You've gotten an answer to your specific question, but I want to explain how to correctly solve the question in a mathematically rigorous manner, and not appealing to handwaving. (Every occurrence of "···" is an instance of lack of rigour.)

Working 1

$T(n) - 2·T(n-1) = -1$.

$2 · ( T(n-1) - 2·T(n-2) ) = 2·-1$.   // We do this to match and cancel the $2·T(n-1)$.

$4 · ( T(n-2) - 2·T(n-3) ) = 4·-1$.   // We do this to match and cancel the $4·T(n-2)$.

...   // Not rigorous! We need to express the pattern rigorously.

Solution 1

Take any integer $n > 1$.

$T(n) - 2·T(n-1) = -1$.

$2^k · ( T(n-k) - 2·T(n-k-1) ) = -2^k$ for every integer $k < n-1$.

$\sum_{k=0}^{n-2} ( 2^k · ( T(n-k) - 2·T(n-k-1) ) ) = \sum_{k=0}^{n-2} -2^k$.

$\sum_{k=0}^{n-2} ( 2^k·T(n-k) - 2^{k+1}·T(n-k-1) ) = \sum_{k=0}^{n-2} -2^k$.

$\sum_{k=0}^{n-2} (2^k·T(n-k)) - \sum_{k=0}^{n-2} (2^{k+1}·T(n-k-1)) = -2^{n-1} + 1$.

$\sum_{k=0}^{n-2} (2^k·T(n-k)) - \sum_{k=1}^{n-1} (2^k·T(n-k)) = -2^{n-1} + 1$.

$2^0·T(n-0) - 2^{n-1}·T(n-(n-1)) = -2^{n-1} + 1$.

$T(n) = 2^{n-1}·T(1) - 2^{n-1} + 1 = 2^n + 1$.

Check that $T(1) = 2^1 + 1$ as well, because the above proof assumed $n > 1$.

Solution 2

Take any integer $n > 1$.

$T(n) - 2·T(n-1) = -1$.

$( T(n) - 2·T(n-1) ) / 2^n = -1/2^n$.

$T(n)/2^n - T(n-1)/2^{n-1} = -1/2^n$.

Take any integer $m > 1$.

$\sum_{n=2}^m ( T(n)/2^n - T(n-1)/2^{n-1} ) = \sum_{n=2}^m -1/2^n$.

$\sum_{n=2}^m (T(n)/2^n) - \sum_{n=2}^m (T(n-1)/2^{n-1}) = -1/2 + 1/2^m$.

$\sum_{n=2}^m (T(n)/2^n) - \sum_{n=1}^{m-1} (T(n)/2^n) = -1/2 + 1/2^m$.

$T(m)/2^m - T(1)/2^1 = -1/2 + 1/2^m$.

$T(m) = 2^m·(T(1)/2-1/2) + 1 = 2^m + 1$.

Check that $T(1) = 2^1+1$ as well.

The left sides of your second and third equations should be $T(n)$, not what you have written.
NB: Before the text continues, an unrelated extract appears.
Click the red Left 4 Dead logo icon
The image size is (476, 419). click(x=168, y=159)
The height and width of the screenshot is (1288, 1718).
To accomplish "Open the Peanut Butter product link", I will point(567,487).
Under "Factoring out a $-1$" it would be better to end with $2^{n-3}+2^{n-2}$ to maintain the pattern of the exponents increasing by $1$. Your progression does end with $2^{n-2}$. That is why the numerator of the sum has $2^{n-1}$. If you look at the formula for the sum of a finite geometric progression, the exponent is $1$ more than the highest term: $$1+r+r^2+\ldots +r^k=\frac {r^{k+1}-1}{r-1}$$ When you add $1$ to $n-2$ you get $n-1$ so your teacher's sum of the progression is correct. Your final answer is also correct.
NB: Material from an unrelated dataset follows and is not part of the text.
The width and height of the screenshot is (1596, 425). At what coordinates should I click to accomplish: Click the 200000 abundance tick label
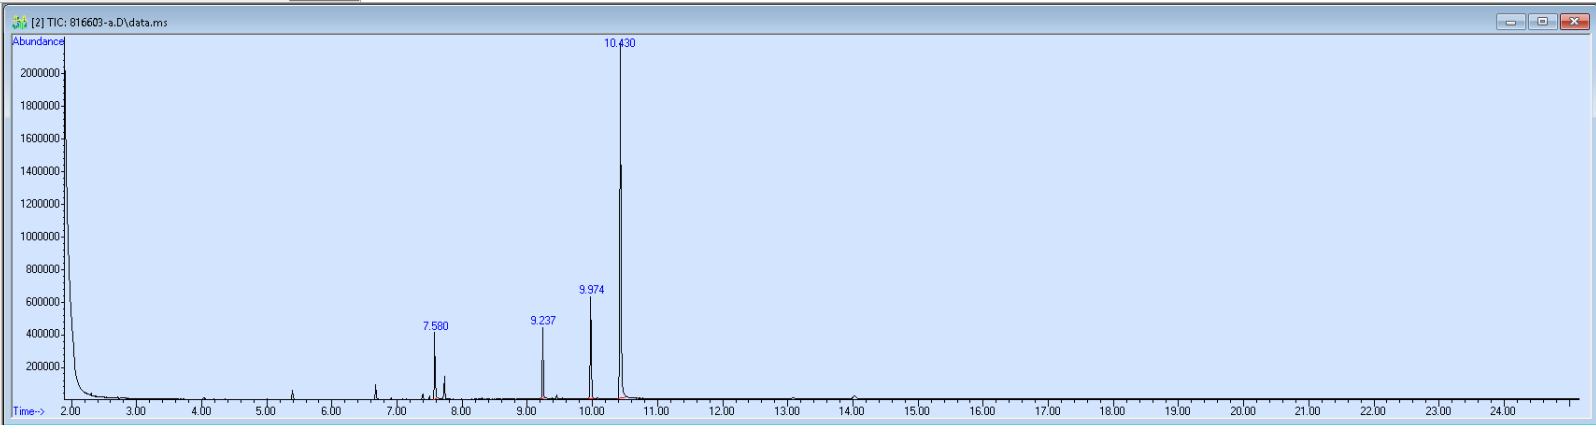pyautogui.click(x=43, y=367)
If you are not sure that your calculation is right you should try to verify your calculations.

The first ten numbers of the first recurrence relation

$$T(n) = 2*T(n-1) - 1$$

are

$$3,5,9,17,33,65,129,257,513,1025$$

ten numbers of the second recurrence relation

$$T(n-1) = 2^2*T(n-2) - 2 - 1$$

are

$$3,9,33,129,513,2049,8193,32769,131073,524289$$

So these are different calculations, so something went wrong.

The sentence "the pattern ... represents this relation" is rather unclear. Give it a precise meaning and try to verify it.